Residents in Dearborn Heights have been busy moving flood-damaged belongings from their homes to the curb. But those water-logged bags, boxes, couches and entertainment centers aren’t staying there for long. Trash pickers looking for metal to sell for scrap or anything else of value are preying on the “misfortune” of residents.
One resident told WWJ’s Ron Dewey there were so many people rummaging through garbage on curbs in his neighborhood, cars were actually blocking the street to traffic, preventing some residents from even pulling into their driveways. On top of that, some of the pickers are leaving garbage strewn everywhere, creating a bigger mess than what already existed.
Similar scenarios are playing out in communities across metro Detroit that were flooded by Monday’s torrential storms, which dumped over six inches of rain in some places.
Now, police are issuing a warning: Pick through someone else’s garbage and you could be in a heap of trouble.
Officials in Hazel Park said people who pick through garbage on the curbside could be arrested, and police are on the lookout.
Royal Oak officials say as soon as those garbage bags hit the curb, they become city property. Police will be monitoring the neighborhoods, officials said, and anyone rummaging through this “city property” could be ticketed and face fines.
Gov.
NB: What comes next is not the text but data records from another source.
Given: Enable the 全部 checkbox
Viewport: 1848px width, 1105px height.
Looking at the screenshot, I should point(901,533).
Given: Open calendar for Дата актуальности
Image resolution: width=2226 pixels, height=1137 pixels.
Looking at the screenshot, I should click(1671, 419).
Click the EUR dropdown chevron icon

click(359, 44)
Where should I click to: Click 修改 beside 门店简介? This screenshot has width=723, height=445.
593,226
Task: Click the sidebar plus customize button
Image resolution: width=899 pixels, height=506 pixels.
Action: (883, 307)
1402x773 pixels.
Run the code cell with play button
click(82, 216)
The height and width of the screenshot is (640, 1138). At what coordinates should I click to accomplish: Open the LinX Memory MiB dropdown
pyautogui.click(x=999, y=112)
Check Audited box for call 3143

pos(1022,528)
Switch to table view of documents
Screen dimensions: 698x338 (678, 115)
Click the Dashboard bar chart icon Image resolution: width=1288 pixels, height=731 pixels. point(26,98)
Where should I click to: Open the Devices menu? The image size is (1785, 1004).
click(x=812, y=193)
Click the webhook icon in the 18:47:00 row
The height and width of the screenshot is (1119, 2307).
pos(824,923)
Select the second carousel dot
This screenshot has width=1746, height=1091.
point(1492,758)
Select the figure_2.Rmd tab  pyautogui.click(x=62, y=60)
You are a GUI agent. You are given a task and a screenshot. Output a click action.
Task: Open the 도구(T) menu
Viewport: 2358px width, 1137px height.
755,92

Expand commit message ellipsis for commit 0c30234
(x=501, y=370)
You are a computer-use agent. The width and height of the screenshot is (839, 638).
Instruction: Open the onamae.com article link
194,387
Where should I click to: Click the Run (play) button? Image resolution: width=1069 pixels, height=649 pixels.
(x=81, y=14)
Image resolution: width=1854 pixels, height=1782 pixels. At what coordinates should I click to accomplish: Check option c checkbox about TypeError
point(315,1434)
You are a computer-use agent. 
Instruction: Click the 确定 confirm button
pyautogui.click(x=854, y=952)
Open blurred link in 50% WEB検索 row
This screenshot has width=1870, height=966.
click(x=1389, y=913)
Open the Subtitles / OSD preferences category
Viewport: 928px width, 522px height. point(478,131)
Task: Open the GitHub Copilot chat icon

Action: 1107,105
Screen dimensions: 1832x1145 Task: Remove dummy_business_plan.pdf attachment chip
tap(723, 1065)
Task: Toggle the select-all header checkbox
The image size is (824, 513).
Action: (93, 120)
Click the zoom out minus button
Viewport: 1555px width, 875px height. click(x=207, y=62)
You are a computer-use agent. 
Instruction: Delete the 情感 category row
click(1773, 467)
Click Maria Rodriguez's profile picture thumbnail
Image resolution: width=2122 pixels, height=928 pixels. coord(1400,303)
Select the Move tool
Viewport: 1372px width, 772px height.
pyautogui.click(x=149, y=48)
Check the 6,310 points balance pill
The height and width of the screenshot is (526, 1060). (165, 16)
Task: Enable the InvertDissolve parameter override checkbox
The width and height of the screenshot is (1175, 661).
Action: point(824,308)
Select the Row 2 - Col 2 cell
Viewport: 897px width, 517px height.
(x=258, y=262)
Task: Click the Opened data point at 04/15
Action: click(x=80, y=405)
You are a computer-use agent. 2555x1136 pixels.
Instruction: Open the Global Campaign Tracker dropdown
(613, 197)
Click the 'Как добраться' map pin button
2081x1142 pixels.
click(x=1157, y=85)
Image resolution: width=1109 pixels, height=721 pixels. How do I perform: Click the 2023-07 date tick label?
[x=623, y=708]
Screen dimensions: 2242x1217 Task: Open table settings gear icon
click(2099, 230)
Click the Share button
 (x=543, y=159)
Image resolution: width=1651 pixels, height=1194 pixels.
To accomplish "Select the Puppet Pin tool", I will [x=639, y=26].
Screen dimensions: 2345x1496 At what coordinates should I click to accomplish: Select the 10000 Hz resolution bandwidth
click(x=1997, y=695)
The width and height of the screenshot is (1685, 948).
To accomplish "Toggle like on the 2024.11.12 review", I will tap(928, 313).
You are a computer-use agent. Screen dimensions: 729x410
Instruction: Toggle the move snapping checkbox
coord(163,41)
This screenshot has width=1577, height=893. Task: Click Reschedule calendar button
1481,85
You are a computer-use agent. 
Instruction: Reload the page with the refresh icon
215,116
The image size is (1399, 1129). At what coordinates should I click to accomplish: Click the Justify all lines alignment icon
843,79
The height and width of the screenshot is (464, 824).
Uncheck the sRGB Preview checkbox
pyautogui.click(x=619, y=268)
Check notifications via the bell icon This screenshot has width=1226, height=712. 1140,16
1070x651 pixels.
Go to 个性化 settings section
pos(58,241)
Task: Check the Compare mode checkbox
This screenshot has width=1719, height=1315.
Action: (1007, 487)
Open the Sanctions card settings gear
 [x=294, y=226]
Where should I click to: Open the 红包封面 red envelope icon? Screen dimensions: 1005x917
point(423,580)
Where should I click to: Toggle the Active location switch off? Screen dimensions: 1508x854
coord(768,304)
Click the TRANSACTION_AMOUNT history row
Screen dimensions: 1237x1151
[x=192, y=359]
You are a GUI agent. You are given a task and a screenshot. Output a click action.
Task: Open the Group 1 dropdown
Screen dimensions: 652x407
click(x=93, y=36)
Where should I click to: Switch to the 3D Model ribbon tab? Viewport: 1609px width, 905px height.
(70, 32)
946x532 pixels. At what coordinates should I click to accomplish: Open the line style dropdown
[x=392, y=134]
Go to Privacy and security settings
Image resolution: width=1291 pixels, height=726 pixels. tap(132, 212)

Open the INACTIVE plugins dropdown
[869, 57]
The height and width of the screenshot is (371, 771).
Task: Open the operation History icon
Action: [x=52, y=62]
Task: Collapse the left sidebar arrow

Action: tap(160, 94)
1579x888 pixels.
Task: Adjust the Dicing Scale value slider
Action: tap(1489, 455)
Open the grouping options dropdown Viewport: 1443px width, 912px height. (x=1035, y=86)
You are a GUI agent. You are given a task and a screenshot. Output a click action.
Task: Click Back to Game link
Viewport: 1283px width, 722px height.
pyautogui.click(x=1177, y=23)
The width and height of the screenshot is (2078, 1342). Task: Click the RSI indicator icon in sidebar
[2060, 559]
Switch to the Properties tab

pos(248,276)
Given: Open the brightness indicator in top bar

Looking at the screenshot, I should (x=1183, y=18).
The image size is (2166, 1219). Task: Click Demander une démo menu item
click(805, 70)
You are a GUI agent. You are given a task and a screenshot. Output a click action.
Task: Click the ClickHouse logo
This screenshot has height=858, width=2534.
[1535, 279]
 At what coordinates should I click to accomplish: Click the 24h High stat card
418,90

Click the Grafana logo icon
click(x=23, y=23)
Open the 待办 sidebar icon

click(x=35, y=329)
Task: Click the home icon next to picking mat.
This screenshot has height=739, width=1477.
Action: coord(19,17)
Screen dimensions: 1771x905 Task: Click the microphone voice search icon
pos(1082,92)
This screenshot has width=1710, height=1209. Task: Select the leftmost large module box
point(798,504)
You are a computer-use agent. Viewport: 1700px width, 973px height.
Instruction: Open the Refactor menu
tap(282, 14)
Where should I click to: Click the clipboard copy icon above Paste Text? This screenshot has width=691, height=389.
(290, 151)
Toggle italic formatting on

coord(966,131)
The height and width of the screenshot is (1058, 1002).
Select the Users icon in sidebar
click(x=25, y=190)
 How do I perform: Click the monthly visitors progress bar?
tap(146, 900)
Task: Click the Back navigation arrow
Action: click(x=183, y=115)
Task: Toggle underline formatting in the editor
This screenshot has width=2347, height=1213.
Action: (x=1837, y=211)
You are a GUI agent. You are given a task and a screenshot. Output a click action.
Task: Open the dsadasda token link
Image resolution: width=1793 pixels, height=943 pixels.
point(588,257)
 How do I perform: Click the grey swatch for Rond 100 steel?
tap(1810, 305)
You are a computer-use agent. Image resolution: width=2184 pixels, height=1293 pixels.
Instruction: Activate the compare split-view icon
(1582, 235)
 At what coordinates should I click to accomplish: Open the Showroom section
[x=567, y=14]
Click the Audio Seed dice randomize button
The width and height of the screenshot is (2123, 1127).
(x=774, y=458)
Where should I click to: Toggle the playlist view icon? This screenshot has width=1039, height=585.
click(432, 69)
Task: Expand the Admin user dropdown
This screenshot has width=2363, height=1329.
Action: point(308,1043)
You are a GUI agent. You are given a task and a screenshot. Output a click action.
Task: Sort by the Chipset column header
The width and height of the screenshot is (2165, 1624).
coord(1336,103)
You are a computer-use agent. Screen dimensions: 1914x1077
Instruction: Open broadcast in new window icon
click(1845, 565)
Rick Snyder on Wednesday issued a disaster declaration for the tri-county area, where thousands of homes and businesses were flooded in the storms.
“The flooding that continues to impact Southeastern Michigan is a disaster in every sense of the word. As local and state authorities work around the clock to deal with this situation, it is clear that the significant personal property and infrastructure damage, coupled with ongoing threats to public safety, warrants this state declaration. By taking this action, the state can fully coordinate and maximize efforts to support its local partners,” Snyder said, in a media release.
The National Weather Service said 4.57 inches of rain fell at Detroit Metro Airport, breaking the previous record of 2.06 inches set back in 1964. It’s the second-highest one-day rainfall on record for Detroit, behind 4.74 inches that fell on July 31, 1925.